List each line in the records below that contains the word "Click". Case counts, so a match must use the same capital and lowercase letters.

### Given records:

------------------------------

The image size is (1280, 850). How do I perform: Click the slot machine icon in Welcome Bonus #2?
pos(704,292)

------------------------------

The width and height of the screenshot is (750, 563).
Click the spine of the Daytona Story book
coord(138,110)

------------------------------

### Answer:
The image size is (1280, 850). How do I perform: Click the slot machine icon in Welcome Bonus #2?
Click the spine of the Daytona Story book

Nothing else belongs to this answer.